Methanogenic Community Dynamics during Anaerobic Utilization of Agricultural Wastes
A. M. Ziganshin*1, E. E. Ziganshina1, S. Kleinsteuber2, J. Proter3, O. N. Ilinskaya1
1Kazan (Volga Region) Federal University, Kremlyovskaya Str., 18, Kazan, Russia, 420008
2UFZ-Helmholtz Centre for Environmental Research, Permoser Str., 15, Leipzig, Germany 04318
3German Biomass Research Centre, Torgauer Str., 116, Leipzig, Germany, 04347
*E-mail: [email protected]
Received 08.08.2012
Copyright © 2012 Park-media, Ltd. This is an open access article distributed under the Creative Commons Attribution License,which permits unrestricted use, distribution, and reproduction in any medium, provided the original work is properly cited.
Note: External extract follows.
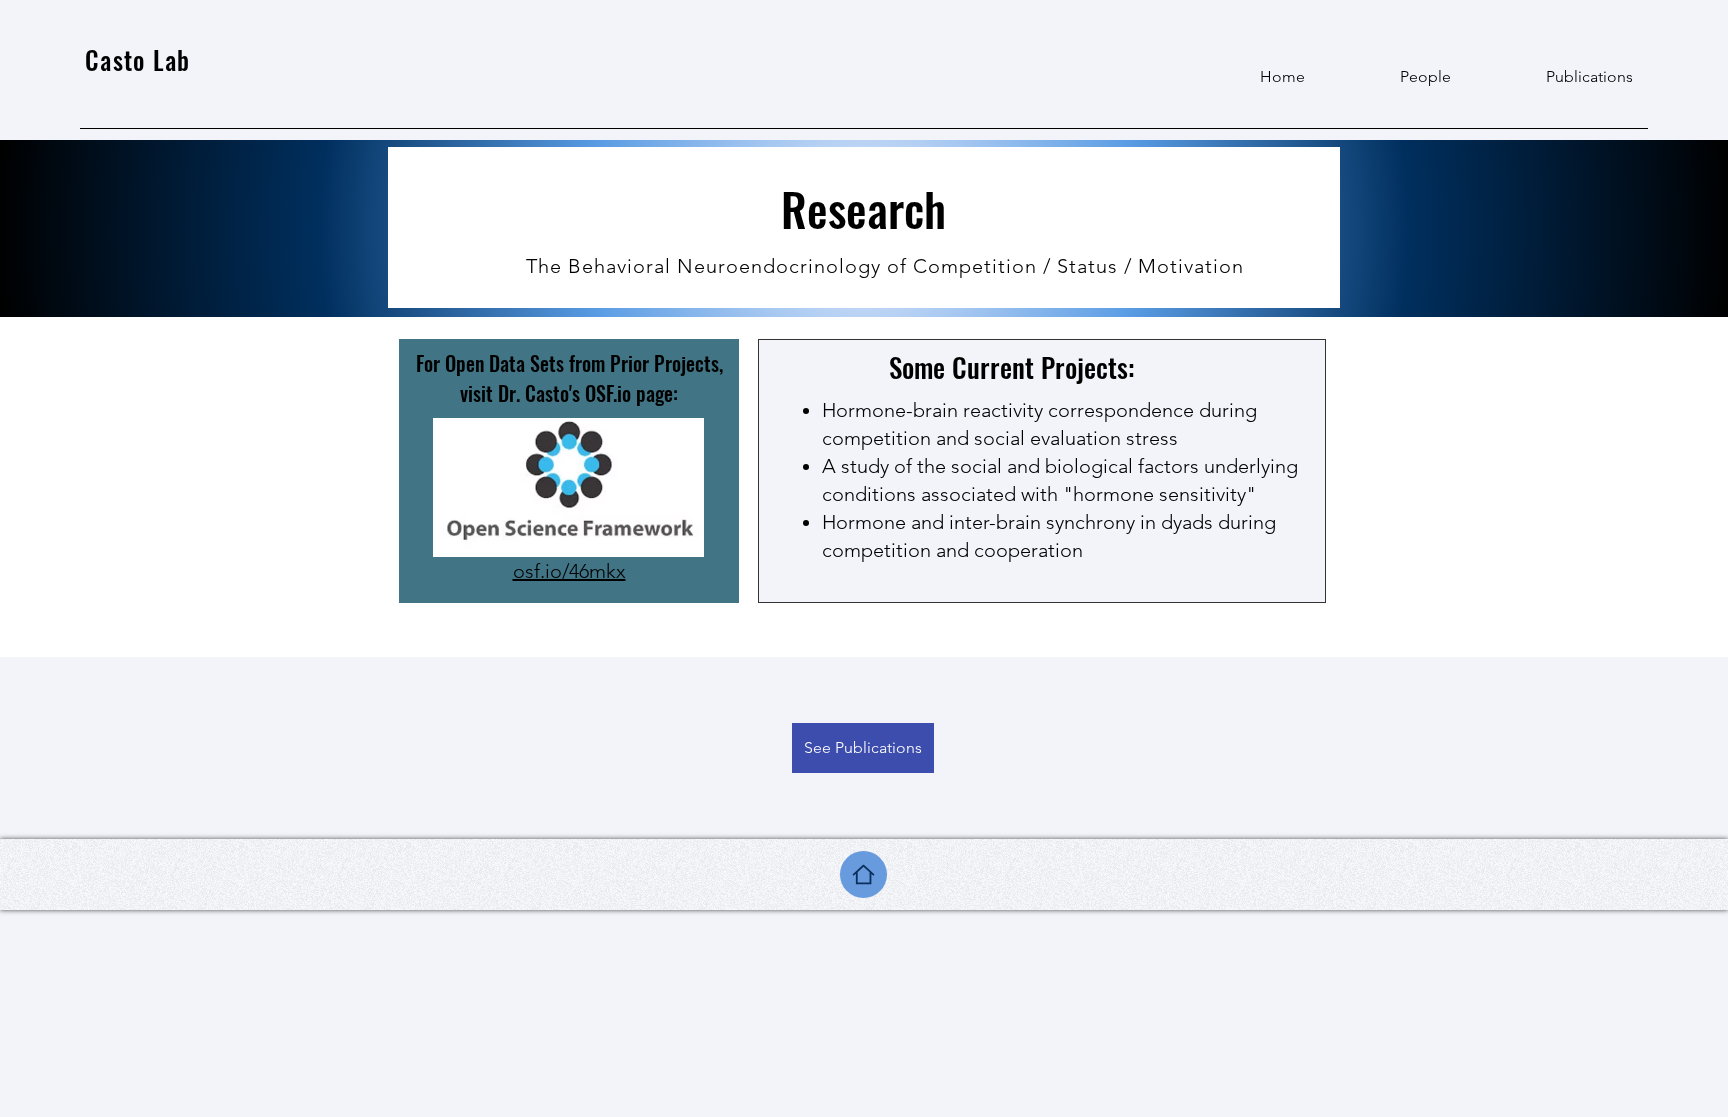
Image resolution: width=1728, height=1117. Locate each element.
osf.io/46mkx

ABSTRACT This work is devoted to the investigation of the methanogenic archaea involved in anaerobic digestion of cattle manure and maize straw on the basis of terminal restriction fragment length polymorphism (T-RFLP) analysis of archaeal 16S rRNA genes. The biological diversity and dynamics of methanogenic communities leading to anaerobic degradation of agricultural organic wastes with biogas production were evaluated in laboratory-scale digesters. T-RFLP analysis, along with the establishment of archaeal 16S rRNA gene clone libraries, showed that the methanogenic consortium consisted mainly of members of the genera Methanosarcina and Methanoculleus, with a predominance of Methanosarcina spp. throughout the experiment.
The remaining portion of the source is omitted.